[Start]
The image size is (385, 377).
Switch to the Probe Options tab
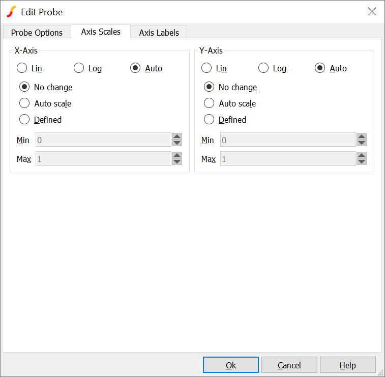pos(37,33)
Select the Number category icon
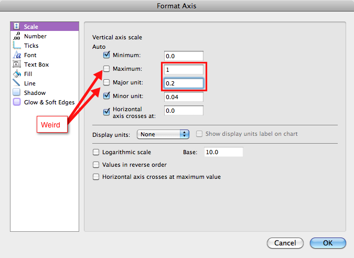Image resolution: width=354 pixels, height=258 pixels. coord(17,36)
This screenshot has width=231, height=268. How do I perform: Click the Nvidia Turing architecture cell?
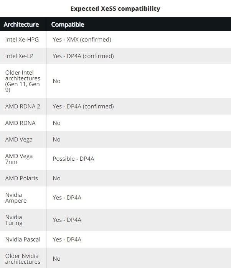pos(14,220)
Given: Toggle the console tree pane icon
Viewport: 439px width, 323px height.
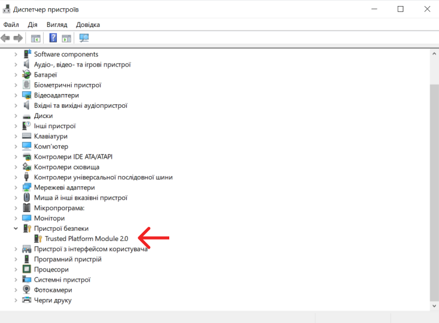Looking at the screenshot, I should pyautogui.click(x=36, y=38).
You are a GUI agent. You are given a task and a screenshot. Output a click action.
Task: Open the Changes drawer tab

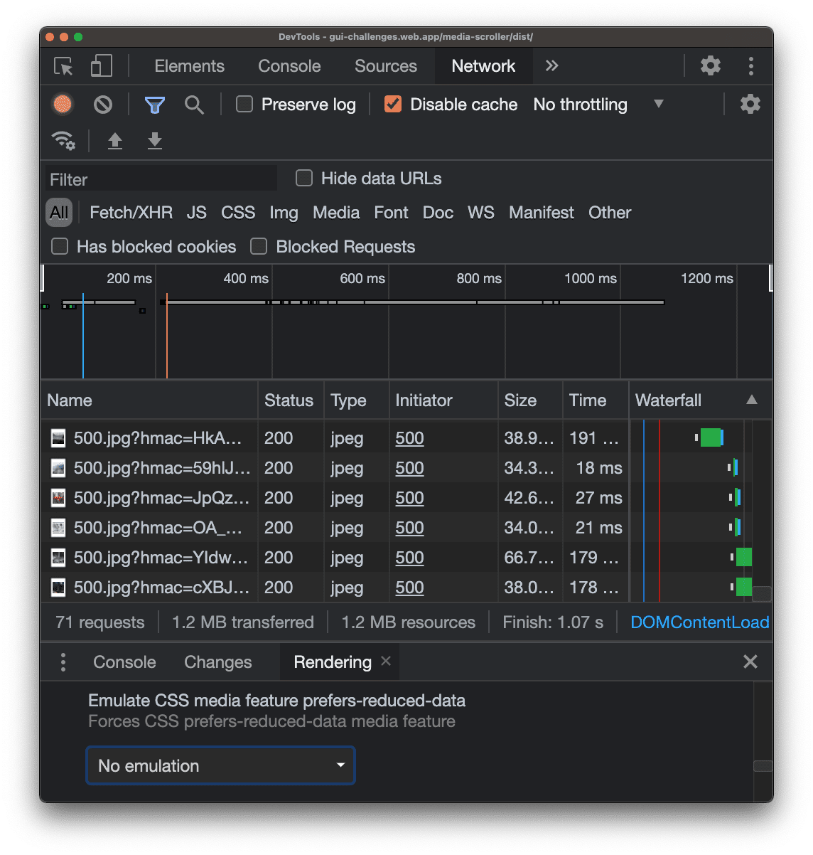coord(217,662)
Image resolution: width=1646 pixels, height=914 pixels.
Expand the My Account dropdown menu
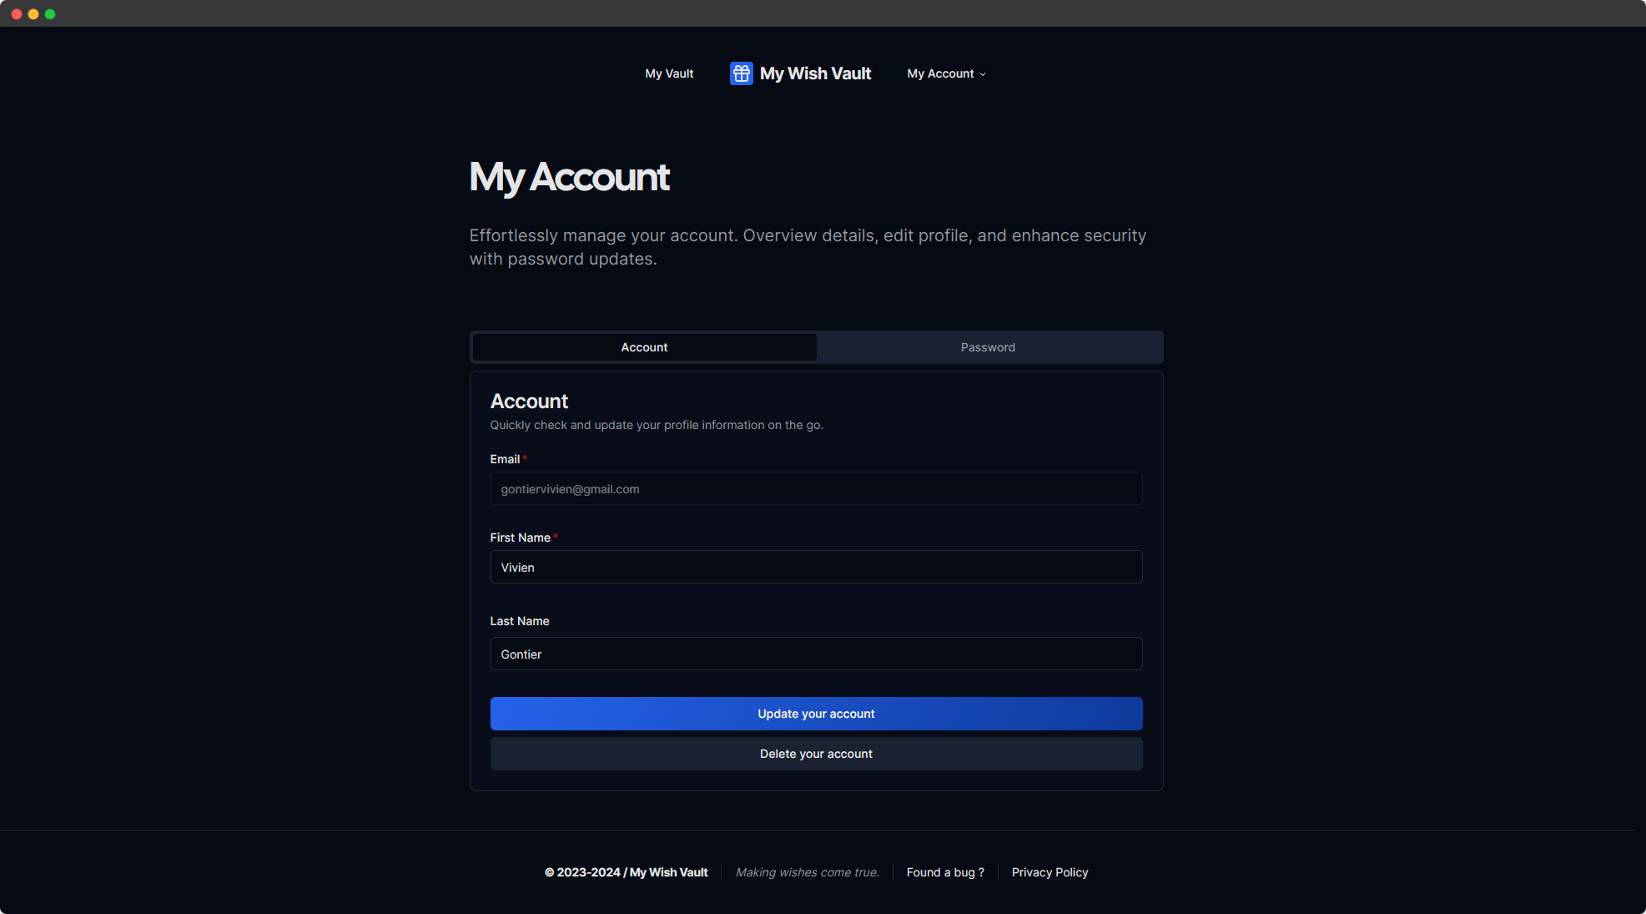click(940, 73)
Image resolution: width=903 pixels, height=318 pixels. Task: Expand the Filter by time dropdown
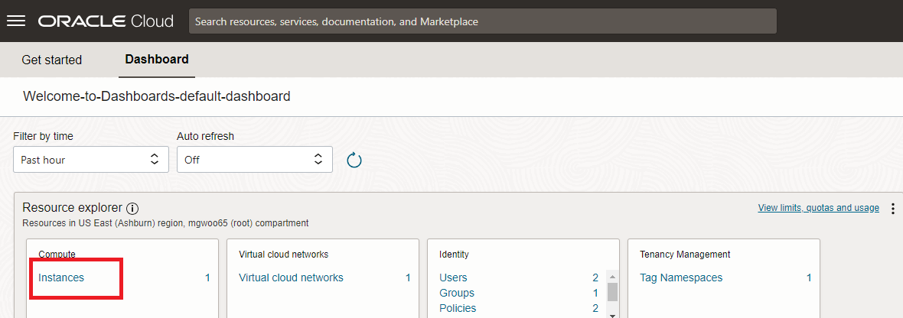[x=90, y=160]
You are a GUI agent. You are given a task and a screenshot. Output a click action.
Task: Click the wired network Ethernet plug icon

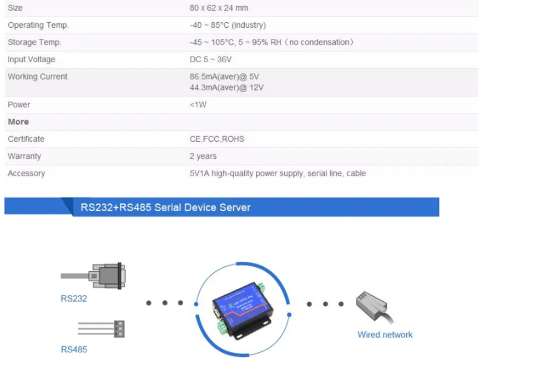pos(375,307)
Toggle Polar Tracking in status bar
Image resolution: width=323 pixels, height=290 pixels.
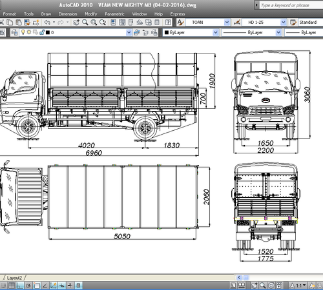click(x=28, y=285)
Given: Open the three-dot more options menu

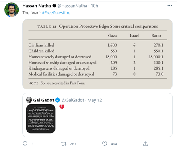Looking at the screenshot, I should point(170,6).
[End]
WORK INSTRUCTIONS
Lay out the material above as a Markdown table with two columns, "Row" and "Material line": number each line in order and put its text beside it, skipping blank lines. Leave the pictures out.

EXERCISE RESPONSE
| Row | Material line |
|---|---|
| 1 | The image size is (385, 377). |
| 2 | Switch to the Probe Options tab |
| 3 | pos(37,33) |
| 4 | Select the Number category icon |
| 5 | Image resolution: width=354 pixels, height=258 pixels. coord(17,36) |
| 6 | This screenshot has width=231, height=268. How do I perform: Click the Nvidia Turing architecture cell? |
| 7 | pos(14,220) |
| 8 | Given: Toggle the console tree pane icon |
| 9 | Viewport: 439px width, 323px height. |
| 10 | Looking at the screenshot, I should pyautogui.click(x=36, y=38). |
| 11 | You are a GUI agent. You are given a task and a screenshot. Output a click action. |
| 12 | Task: Open the Changes drawer tab |
| 13 | coord(217,662) |
| 14 | Image resolution: width=1646 pixels, height=914 pixels. |
| 15 | Expand the My Account dropdown menu |
| 16 | click(940, 73) |
| 17 | Image resolution: width=903 pixels, height=318 pixels. Task: Expand the Filter by time dropdown |
| 18 | [x=90, y=160] |
| 19 | You are a GUI agent. You are given a task and a screenshot. Output a click action. |
| 20 | Task: Click the wired network Ethernet plug icon |
| 21 | pos(375,307) |
| 22 | Toggle Polar Tracking in status bar |
| 23 | Image resolution: width=323 pixels, height=290 pixels. |
| 24 | click(x=28, y=285) |
| 25 | Given: Open the three-dot more options menu |
| 26 | Looking at the screenshot, I should point(170,6). |